EXCERPTED DATA:
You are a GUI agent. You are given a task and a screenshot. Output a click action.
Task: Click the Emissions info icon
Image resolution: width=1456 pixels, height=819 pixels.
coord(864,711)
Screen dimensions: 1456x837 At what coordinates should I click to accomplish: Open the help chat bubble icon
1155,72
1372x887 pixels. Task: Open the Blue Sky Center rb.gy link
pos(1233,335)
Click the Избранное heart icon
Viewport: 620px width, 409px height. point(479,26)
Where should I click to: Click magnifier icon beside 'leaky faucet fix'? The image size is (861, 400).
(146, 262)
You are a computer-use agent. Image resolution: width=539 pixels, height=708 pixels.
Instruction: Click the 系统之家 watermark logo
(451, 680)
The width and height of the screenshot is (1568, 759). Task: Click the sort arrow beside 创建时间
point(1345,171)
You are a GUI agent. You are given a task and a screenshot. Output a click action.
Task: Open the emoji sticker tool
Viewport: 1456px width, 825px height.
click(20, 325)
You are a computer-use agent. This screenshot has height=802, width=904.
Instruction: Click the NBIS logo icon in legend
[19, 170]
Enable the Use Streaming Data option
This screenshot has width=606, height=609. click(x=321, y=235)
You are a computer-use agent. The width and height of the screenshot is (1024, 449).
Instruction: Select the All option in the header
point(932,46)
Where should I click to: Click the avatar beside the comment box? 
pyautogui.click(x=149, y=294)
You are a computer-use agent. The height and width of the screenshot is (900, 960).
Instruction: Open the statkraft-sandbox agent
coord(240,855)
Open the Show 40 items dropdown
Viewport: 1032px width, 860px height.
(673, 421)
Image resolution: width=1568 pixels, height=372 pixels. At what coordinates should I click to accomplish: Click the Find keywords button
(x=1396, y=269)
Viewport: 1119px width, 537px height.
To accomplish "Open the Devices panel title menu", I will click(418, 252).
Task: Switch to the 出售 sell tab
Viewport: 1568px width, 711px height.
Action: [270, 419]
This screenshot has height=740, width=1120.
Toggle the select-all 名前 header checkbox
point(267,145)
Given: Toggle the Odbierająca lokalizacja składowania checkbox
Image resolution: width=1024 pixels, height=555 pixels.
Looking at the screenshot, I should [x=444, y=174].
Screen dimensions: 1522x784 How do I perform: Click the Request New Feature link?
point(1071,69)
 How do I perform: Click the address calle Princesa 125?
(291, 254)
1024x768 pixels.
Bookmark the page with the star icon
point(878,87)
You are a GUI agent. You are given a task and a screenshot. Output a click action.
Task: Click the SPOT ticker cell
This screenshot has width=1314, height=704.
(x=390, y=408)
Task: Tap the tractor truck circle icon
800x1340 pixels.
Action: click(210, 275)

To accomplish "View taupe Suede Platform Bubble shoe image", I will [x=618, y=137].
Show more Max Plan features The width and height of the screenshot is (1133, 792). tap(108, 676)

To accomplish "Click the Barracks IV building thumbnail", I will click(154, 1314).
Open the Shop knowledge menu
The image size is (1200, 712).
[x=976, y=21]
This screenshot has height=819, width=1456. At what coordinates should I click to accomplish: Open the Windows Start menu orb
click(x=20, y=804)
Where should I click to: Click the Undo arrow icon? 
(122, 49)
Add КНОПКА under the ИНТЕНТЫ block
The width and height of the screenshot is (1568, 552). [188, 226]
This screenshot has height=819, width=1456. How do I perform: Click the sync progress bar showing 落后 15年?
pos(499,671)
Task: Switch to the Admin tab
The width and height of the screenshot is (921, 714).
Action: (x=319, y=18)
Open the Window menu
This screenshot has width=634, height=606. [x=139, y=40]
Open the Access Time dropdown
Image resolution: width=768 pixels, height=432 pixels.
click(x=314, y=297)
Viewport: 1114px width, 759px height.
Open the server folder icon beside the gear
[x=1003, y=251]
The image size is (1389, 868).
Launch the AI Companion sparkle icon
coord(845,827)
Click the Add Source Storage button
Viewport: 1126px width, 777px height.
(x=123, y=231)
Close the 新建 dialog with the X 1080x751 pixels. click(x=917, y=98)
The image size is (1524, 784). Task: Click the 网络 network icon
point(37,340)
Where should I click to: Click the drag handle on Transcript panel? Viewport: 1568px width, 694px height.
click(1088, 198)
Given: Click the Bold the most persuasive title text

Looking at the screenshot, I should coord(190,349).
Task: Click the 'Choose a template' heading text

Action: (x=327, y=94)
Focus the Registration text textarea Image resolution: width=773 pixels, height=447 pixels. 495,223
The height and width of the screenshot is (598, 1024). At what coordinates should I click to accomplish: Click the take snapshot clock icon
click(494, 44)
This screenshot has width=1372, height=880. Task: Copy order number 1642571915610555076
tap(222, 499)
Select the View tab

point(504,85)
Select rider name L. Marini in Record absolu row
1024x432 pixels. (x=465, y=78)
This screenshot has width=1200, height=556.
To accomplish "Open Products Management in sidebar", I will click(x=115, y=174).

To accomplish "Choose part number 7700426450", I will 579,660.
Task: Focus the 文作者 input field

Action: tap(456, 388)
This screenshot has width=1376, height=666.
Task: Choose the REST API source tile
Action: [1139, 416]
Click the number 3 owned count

GOAL:
Could you reproduce every one of the records above word for word, from first to last, without changing anything?

SOLVED EXERCISE:
You are a GUI agent. You are given a task and a screenshot. Output a click action.
Task: Click the Emissions info icon
Image resolution: width=1456 pixels, height=819 pixels.
coord(864,711)
Screen dimensions: 1456x837 At what coordinates should I click to accomplish: Open the help chat bubble icon
1155,72
1372x887 pixels. Task: Open the Blue Sky Center rb.gy link
pos(1233,335)
Click the Избранное heart icon
Viewport: 620px width, 409px height. point(479,26)
Where should I click to: Click magnifier icon beside 'leaky faucet fix'? The image size is (861, 400).
(146, 262)
You are a computer-use agent. Image resolution: width=539 pixels, height=708 pixels.
Instruction: Click the 系统之家 watermark logo
(451, 680)
The width and height of the screenshot is (1568, 759). Task: Click the sort arrow beside 创建时间
point(1345,171)
You are a GUI agent. You are given a task and a screenshot. Output a click action.
Task: Open the emoji sticker tool
Viewport: 1456px width, 825px height.
click(20, 325)
You are a computer-use agent. This screenshot has height=802, width=904.
Instruction: Click the NBIS logo icon in legend
[19, 170]
Enable the Use Streaming Data option
This screenshot has width=606, height=609. click(x=321, y=235)
You are a computer-use agent. The width and height of the screenshot is (1024, 449).
Instruction: Select the All option in the header
point(932,46)
Where should I click to: Click the avatar beside the comment box? 
pyautogui.click(x=149, y=294)
You are a computer-use agent. The height and width of the screenshot is (900, 960).
Instruction: Open the statkraft-sandbox agent
coord(240,855)
Open the Show 40 items dropdown
Viewport: 1032px width, 860px height.
(673, 421)
Image resolution: width=1568 pixels, height=372 pixels. At what coordinates should I click to accomplish: Click the Find keywords button
(x=1396, y=269)
Viewport: 1119px width, 537px height.
To accomplish "Open the Devices panel title menu", I will click(418, 252).
Task: Switch to the 出售 sell tab
Viewport: 1568px width, 711px height.
Action: [270, 419]
This screenshot has height=740, width=1120.
Toggle the select-all 名前 header checkbox
point(267,145)
Given: Toggle the Odbierająca lokalizacja składowania checkbox
Image resolution: width=1024 pixels, height=555 pixels.
Looking at the screenshot, I should [x=444, y=174].
Screen dimensions: 1522x784 How do I perform: Click the Request New Feature link?
point(1071,69)
 How do I perform: Click the address calle Princesa 125?
(291, 254)
1024x768 pixels.
Bookmark the page with the star icon
point(878,87)
You are a GUI agent. You are given a task and a screenshot. Output a click action.
Task: Click the SPOT ticker cell
This screenshot has width=1314, height=704.
(x=390, y=408)
Task: Tap the tractor truck circle icon
800x1340 pixels.
Action: click(210, 275)

To accomplish "View taupe Suede Platform Bubble shoe image", I will [x=618, y=137].
Show more Max Plan features The width and height of the screenshot is (1133, 792). tap(108, 676)

To accomplish "Click the Barracks IV building thumbnail", I will click(154, 1314).
Open the Shop knowledge menu
The image size is (1200, 712).
[x=976, y=21]
This screenshot has height=819, width=1456. At what coordinates should I click to accomplish: Open the Windows Start menu orb
click(x=20, y=804)
Where should I click to: Click the Undo arrow icon? 
(122, 49)
Add КНОПКА under the ИНТЕНТЫ block
The width and height of the screenshot is (1568, 552). [188, 226]
This screenshot has height=819, width=1456. How do I perform: Click the sync progress bar showing 落后 15年?
pos(499,671)
Task: Switch to the Admin tab
The width and height of the screenshot is (921, 714).
Action: (x=319, y=18)
Open the Window menu
This screenshot has width=634, height=606. [x=139, y=40]
Open the Access Time dropdown
Image resolution: width=768 pixels, height=432 pixels.
click(x=314, y=297)
Viewport: 1114px width, 759px height.
Open the server folder icon beside the gear
[x=1003, y=251]
The image size is (1389, 868).
Launch the AI Companion sparkle icon
coord(845,827)
Click the Add Source Storage button
Viewport: 1126px width, 777px height.
(x=123, y=231)
Close the 新建 dialog with the X 1080x751 pixels. click(x=917, y=98)
The image size is (1524, 784). Task: Click the 网络 network icon
point(37,340)
Where should I click to: Click the drag handle on Transcript panel? Viewport: 1568px width, 694px height.
click(1088, 198)
Given: Click the Bold the most persuasive title text

Looking at the screenshot, I should coord(190,349).
Task: Click the 'Choose a template' heading text

Action: (x=327, y=94)
Focus the Registration text textarea Image resolution: width=773 pixels, height=447 pixels. 495,223
The height and width of the screenshot is (598, 1024). At what coordinates should I click to accomplish: Click the take snapshot clock icon
click(494, 44)
This screenshot has width=1372, height=880. Task: Copy order number 1642571915610555076
tap(222, 499)
Select the View tab

point(504,85)
Select rider name L. Marini in Record absolu row
1024x432 pixels. (x=465, y=78)
This screenshot has width=1200, height=556.
To accomplish "Open Products Management in sidebar", I will click(x=115, y=174).

To accomplish "Choose part number 7700426450", I will 579,660.
Task: Focus the 文作者 input field

Action: tap(456, 388)
This screenshot has width=1376, height=666.
Task: Choose the REST API source tile
Action: [1139, 416]
Click the number 3 owned count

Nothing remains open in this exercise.